→ **Entries provided**:
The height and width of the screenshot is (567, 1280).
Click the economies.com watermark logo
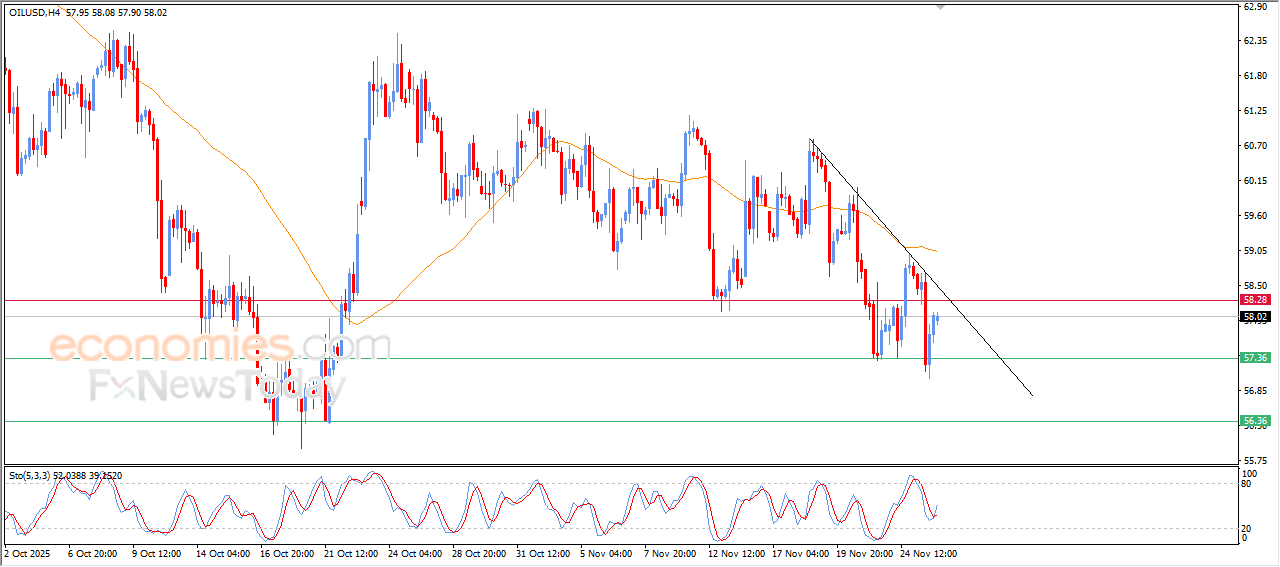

--

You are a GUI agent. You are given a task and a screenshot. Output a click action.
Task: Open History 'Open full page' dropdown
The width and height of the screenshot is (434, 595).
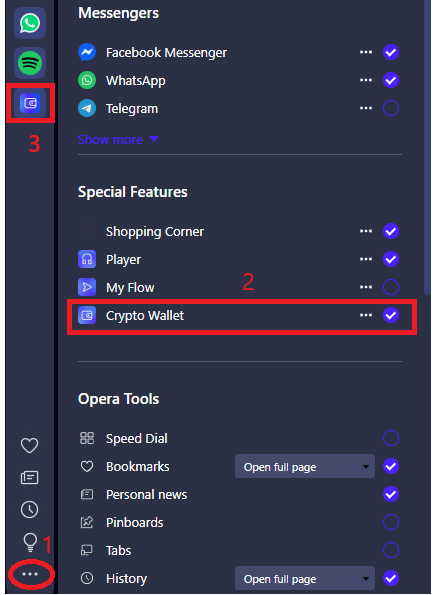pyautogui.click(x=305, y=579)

→ **Task requirements**: When you reach the line in the material above that holds "The height and", begin reproducing lines exactly, and stop after the line that holds "Click the economies.com watermark logo".

→ **Expected answer**:
The height and width of the screenshot is (567, 1280).
Click the economies.com watermark logo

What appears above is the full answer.